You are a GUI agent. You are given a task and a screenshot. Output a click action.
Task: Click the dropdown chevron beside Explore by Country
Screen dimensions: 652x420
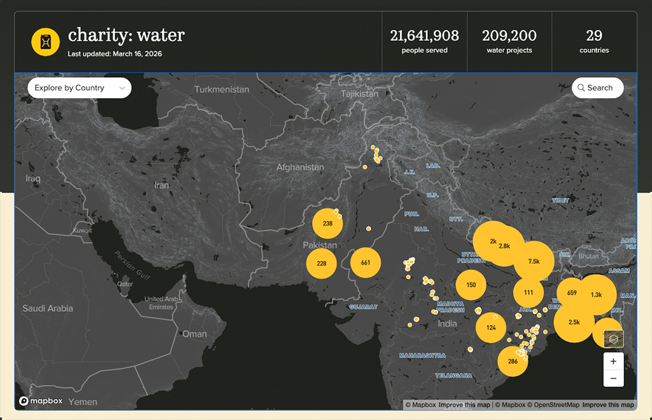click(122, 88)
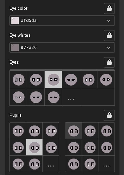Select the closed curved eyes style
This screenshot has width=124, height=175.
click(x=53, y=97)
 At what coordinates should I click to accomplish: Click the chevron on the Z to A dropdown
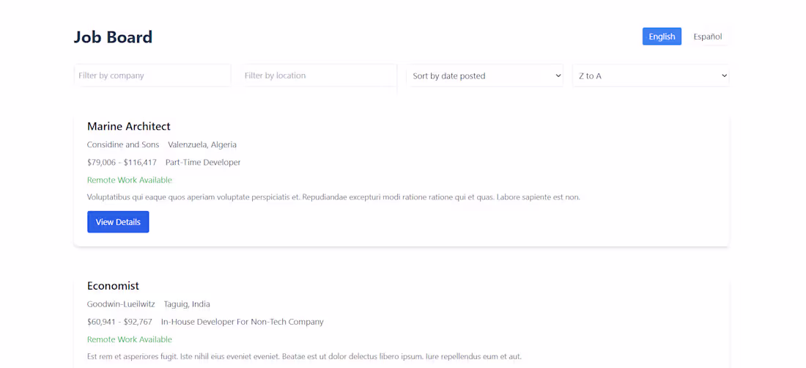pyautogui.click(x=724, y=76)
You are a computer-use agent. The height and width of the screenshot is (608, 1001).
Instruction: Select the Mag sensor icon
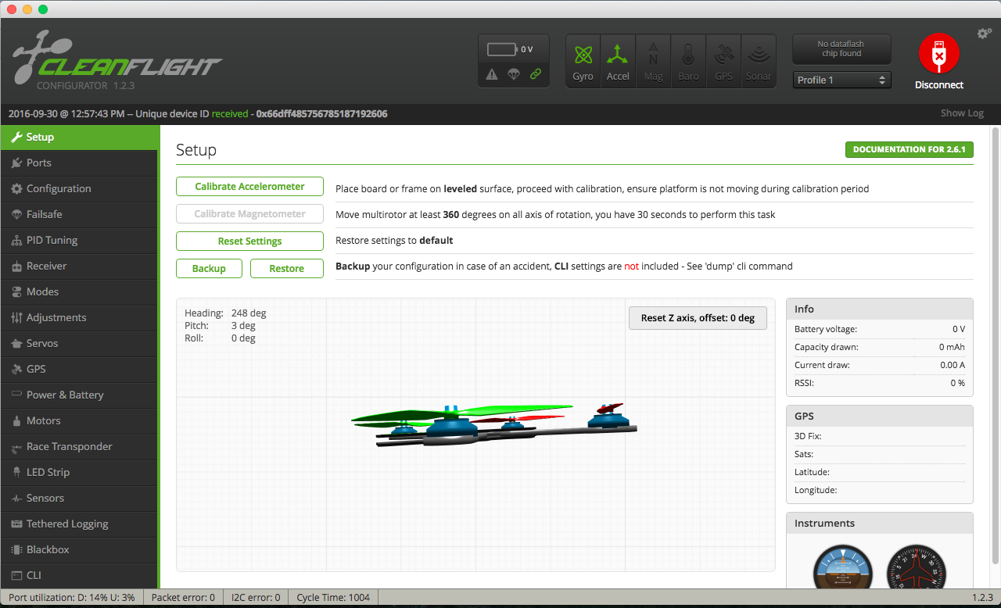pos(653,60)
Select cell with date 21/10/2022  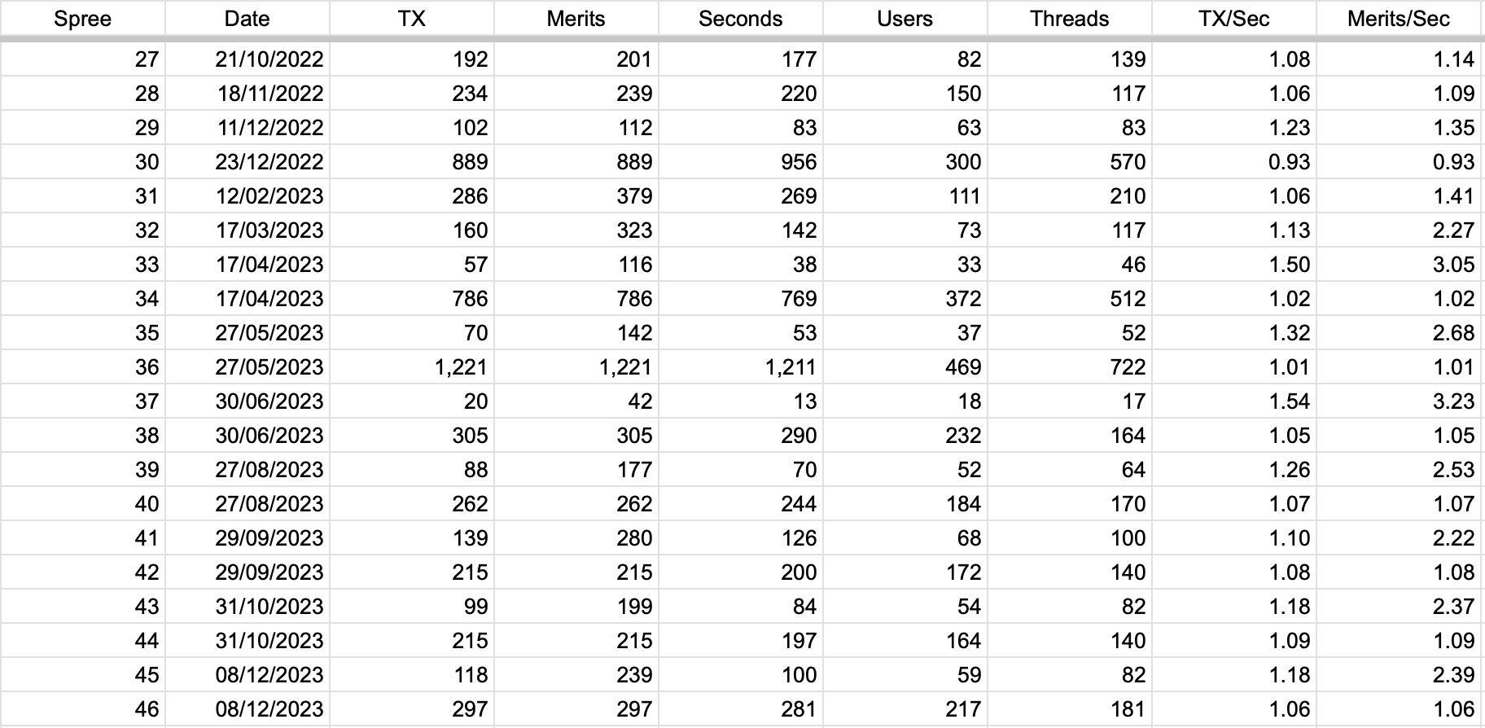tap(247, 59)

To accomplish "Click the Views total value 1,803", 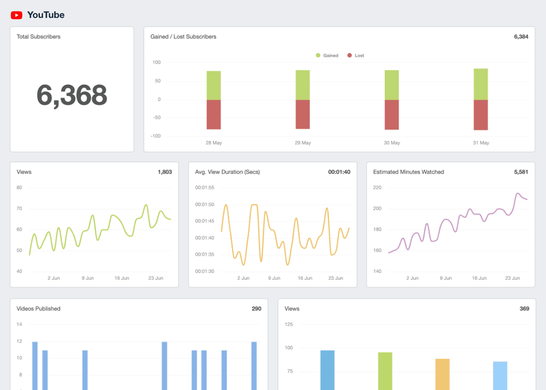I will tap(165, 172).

================================

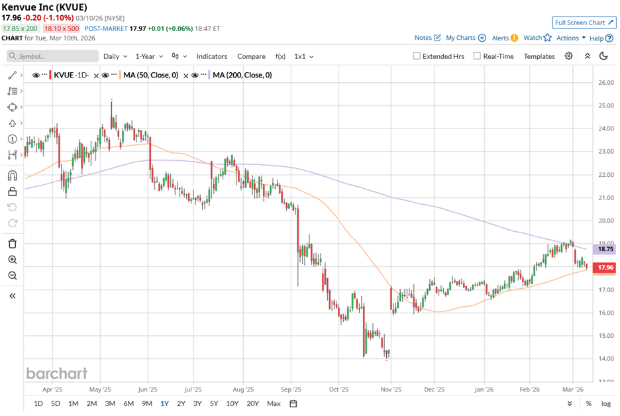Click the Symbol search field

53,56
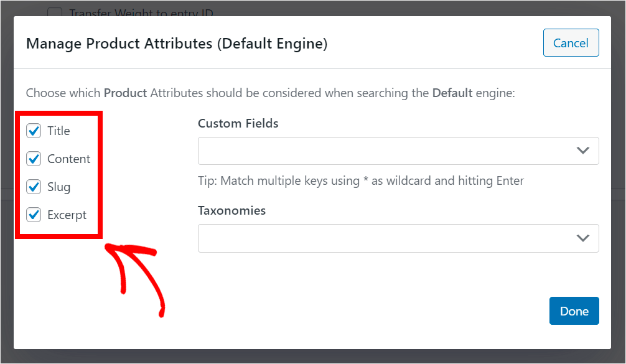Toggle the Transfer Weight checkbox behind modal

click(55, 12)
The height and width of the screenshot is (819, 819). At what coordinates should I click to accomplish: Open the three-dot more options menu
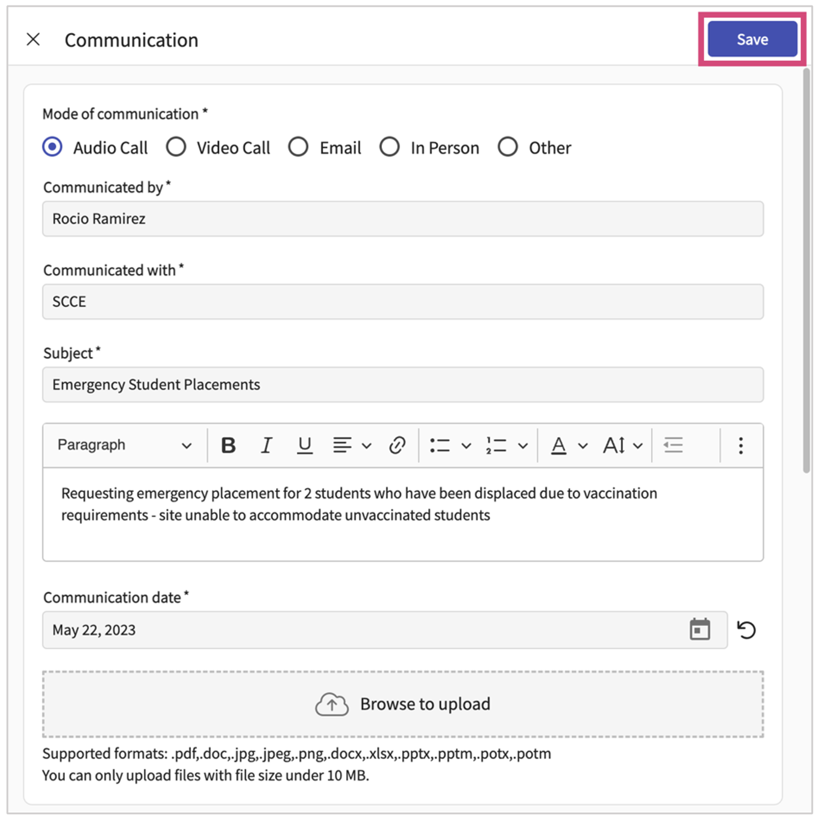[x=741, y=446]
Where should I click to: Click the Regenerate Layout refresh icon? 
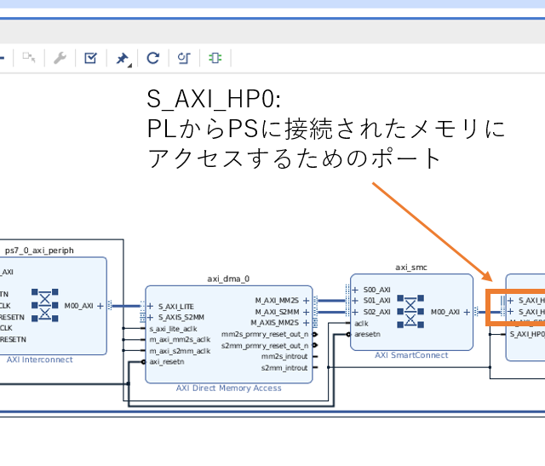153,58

================================

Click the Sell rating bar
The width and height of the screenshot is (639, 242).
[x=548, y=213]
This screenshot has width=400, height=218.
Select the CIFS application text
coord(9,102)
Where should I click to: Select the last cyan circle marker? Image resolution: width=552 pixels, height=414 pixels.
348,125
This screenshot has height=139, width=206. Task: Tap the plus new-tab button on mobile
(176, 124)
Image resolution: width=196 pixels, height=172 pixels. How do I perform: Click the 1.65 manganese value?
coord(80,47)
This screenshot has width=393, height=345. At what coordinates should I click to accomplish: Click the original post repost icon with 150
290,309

================================

Of the lines in the listing above, count those containing the word "agent", and state the count alone.

[WRITTEN SOLUTION] 2